Biblioteca Nacional quer ampliar seu acervo de cordel


Deu no Diário do Nordeste de 14 de novembro de 2011 (matéria assinada por Fábio Marques) que a Biblioteca Nacional move campanha para divulgar aos cordelistas a Lei do Depósito Legal, que obriga a doação de um exemplar de toda publicação em território nacional ao acervo da entidade. A Biblioteca espera com isso revigorar o acervo de cordéis da instituição, que é pífio (menos de 2 mil exemplares), levando-se em conta a vasta produção do folheto, e se comparado, por exemplo, ao acervo de 4,6 mil exemplares na Universidade do Novo México e ao de 9 mil existentes na Biblioteca do Congresso Nacional dos Estados Unidos, em Washington.

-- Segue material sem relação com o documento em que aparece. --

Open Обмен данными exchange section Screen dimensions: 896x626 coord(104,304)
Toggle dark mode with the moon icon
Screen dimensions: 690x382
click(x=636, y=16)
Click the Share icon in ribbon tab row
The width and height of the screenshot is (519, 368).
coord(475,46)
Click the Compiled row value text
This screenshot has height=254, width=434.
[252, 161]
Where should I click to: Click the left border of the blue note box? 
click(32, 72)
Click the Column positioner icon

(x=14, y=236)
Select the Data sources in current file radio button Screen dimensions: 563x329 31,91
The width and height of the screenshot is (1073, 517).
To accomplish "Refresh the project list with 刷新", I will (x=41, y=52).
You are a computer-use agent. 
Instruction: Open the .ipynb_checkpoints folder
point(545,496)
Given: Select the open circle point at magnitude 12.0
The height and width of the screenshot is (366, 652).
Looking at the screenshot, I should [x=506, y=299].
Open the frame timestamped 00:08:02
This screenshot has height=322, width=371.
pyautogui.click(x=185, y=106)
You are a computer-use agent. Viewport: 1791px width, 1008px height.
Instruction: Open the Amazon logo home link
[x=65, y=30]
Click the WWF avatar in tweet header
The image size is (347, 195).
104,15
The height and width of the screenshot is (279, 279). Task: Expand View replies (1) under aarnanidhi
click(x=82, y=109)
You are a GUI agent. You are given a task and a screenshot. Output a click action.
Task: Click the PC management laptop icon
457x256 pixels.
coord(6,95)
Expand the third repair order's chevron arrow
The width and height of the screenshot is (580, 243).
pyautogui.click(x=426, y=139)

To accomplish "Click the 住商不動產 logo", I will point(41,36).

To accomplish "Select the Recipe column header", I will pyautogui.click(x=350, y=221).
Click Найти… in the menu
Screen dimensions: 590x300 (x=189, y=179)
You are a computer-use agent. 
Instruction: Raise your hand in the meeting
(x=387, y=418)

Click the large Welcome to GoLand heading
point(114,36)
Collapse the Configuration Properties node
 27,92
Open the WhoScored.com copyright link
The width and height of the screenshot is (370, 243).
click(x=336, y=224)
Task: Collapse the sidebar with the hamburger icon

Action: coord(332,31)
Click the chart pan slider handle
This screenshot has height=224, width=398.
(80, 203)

A chefe da divisão de Depósito Legal da Biblioteca Nacional, Daniele Del Giudice, lembra a previsão de multa para quem não procede de acordo com a lei. Por outro lado, observa que a política da instituição com autores e editores é a do bom relacionamento, sendo um exemplo disso a atual busca pela conscientização. Para se ter uma idéia da situação, um dado considerado alarmante: em outubro passado foram recebidos pelo setor de Depósito Legal da Biblioteca apenas 8 exemplares de publicações de cordel do Brasil inteiro. Os exemplares encaminhados à Biblioteca Nacional passam a integrar a Coleção Memória Nacional, o que asseguraria a guarda e difusão da obra.
Editor e autor de literatura de cordel, o cearense Klévisson Viana disse considerar importante este tipo de ação, mas acrescentou que é preciso mais empenho por parte da BN no sentido da instituição abrir canais de debate com os cordelistas para explicar a lei e a importância da catalogação. O presidente da Academia Brasileira de Literatura de Cordel (ABLC), Gonçalo Ferreira da Silva, afirmou que a entidade envia produções dos seus associados à instituição. No entanto, disse achar difícil mobilizar de maneira geral autores de cordel a enviar cópias de seus trabalhos. “Você é um poeta que mora nos cafundó do sertão, você vai estar preocupado com Biblioteca Nacional? Você está preocupado em ler o folheto para os amigos na feira”.


A foto é de uma banca de cordel em exposição na Fundação Câmara Cascudo, em Natal, instituição cujos cuidados que tem recebido não me pareceram, numa visita recente, à altura da sua importância.